#### Problem description
List every line of the entries below that contains the word "Where", matching case exactly.

#### Supplied records
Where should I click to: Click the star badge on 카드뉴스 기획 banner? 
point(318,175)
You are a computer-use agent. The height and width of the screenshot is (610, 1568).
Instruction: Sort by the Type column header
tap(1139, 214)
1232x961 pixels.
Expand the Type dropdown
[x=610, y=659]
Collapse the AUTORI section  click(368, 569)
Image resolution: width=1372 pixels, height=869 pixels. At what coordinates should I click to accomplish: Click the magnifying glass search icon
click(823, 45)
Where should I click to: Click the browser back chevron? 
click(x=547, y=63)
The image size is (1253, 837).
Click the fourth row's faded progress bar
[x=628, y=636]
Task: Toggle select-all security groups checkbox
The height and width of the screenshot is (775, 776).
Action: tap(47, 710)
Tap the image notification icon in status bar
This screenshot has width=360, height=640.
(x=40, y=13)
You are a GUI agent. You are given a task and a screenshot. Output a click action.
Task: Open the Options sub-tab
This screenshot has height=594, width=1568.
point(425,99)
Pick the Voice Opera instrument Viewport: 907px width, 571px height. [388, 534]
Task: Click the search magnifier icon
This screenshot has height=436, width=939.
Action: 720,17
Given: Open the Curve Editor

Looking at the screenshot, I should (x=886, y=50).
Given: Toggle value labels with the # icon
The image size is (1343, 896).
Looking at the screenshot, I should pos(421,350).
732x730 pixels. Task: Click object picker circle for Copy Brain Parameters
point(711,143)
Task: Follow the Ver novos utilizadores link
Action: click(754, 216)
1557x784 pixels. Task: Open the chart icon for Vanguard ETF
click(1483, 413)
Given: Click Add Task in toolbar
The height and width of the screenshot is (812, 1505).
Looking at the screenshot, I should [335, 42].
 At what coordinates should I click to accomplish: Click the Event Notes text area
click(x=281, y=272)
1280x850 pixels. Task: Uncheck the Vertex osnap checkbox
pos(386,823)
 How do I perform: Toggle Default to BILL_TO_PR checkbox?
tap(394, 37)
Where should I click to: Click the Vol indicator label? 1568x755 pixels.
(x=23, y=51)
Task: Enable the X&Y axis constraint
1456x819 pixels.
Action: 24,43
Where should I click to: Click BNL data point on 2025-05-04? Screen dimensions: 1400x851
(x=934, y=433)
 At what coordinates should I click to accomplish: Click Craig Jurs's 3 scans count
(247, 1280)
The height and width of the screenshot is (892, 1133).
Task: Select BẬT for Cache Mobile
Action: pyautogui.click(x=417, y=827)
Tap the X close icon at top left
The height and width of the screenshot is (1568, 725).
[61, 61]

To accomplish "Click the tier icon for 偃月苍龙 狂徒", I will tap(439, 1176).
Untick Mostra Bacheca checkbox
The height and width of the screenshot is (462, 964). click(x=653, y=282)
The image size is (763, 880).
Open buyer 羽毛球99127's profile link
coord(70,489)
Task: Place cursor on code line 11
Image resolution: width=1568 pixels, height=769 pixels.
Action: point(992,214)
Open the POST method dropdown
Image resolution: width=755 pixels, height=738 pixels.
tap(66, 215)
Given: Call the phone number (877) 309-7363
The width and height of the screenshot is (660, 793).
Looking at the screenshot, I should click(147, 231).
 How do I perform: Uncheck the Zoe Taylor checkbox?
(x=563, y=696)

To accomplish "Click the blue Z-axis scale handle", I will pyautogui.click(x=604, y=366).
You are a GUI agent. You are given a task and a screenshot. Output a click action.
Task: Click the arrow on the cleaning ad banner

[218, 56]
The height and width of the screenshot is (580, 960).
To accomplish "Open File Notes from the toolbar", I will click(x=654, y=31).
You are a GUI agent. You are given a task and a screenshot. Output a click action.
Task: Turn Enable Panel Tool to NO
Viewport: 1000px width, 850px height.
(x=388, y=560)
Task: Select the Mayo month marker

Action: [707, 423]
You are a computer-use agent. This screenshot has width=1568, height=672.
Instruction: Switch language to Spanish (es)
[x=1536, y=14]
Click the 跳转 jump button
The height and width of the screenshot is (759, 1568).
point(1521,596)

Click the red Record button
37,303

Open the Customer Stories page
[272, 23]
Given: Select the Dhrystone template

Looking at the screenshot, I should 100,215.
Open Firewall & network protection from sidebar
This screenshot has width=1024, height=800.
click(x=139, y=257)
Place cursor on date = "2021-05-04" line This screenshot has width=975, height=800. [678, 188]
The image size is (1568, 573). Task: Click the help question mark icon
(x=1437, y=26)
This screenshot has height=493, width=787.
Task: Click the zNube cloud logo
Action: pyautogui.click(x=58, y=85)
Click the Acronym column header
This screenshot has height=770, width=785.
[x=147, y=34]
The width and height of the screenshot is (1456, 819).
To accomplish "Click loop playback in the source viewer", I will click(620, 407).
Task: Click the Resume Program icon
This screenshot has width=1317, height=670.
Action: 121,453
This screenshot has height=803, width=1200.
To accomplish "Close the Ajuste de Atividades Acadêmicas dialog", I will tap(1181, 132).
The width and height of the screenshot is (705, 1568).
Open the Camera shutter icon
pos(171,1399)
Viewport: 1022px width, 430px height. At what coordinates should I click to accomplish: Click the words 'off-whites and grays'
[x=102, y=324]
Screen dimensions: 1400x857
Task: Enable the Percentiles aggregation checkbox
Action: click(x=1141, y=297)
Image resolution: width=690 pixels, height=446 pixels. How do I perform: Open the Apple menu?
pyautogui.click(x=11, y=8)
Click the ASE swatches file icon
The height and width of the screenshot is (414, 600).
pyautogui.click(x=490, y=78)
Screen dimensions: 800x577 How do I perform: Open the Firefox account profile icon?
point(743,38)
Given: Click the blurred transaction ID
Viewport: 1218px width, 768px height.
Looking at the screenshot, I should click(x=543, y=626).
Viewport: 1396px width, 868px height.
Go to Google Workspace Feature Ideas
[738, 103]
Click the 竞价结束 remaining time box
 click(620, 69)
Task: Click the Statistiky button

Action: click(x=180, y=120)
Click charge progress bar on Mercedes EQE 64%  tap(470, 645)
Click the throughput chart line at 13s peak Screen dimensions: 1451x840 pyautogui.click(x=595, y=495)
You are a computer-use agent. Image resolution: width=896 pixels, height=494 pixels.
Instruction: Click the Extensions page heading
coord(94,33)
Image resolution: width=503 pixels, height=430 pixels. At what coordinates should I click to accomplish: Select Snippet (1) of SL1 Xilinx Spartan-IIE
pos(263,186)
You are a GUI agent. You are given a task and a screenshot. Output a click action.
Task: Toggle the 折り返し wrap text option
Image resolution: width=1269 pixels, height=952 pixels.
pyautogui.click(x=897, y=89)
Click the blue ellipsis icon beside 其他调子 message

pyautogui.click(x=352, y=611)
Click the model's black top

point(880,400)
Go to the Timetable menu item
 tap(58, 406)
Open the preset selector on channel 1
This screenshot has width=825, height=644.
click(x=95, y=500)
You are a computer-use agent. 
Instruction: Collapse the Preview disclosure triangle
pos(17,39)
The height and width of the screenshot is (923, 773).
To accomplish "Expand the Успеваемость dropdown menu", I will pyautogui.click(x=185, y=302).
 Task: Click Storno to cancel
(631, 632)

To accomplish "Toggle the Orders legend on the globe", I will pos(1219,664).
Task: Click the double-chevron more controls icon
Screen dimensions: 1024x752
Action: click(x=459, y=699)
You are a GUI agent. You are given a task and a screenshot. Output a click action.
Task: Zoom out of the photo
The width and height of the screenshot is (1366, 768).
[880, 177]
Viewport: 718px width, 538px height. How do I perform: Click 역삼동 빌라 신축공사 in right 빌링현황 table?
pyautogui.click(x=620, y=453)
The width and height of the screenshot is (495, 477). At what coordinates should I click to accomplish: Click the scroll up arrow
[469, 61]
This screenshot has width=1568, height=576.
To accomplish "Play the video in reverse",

#### Exercise response
Where should I click to: Click the star badge on 카드뉴스 기획 banner? 
Where should I click to: Click the browser back chevron? 
Where should I click to: Click the Vol indicator label? 1568x755 pixels.
Where should I click to: Click BNL data point on 2025-05-04? Screen dimensions: 1400x851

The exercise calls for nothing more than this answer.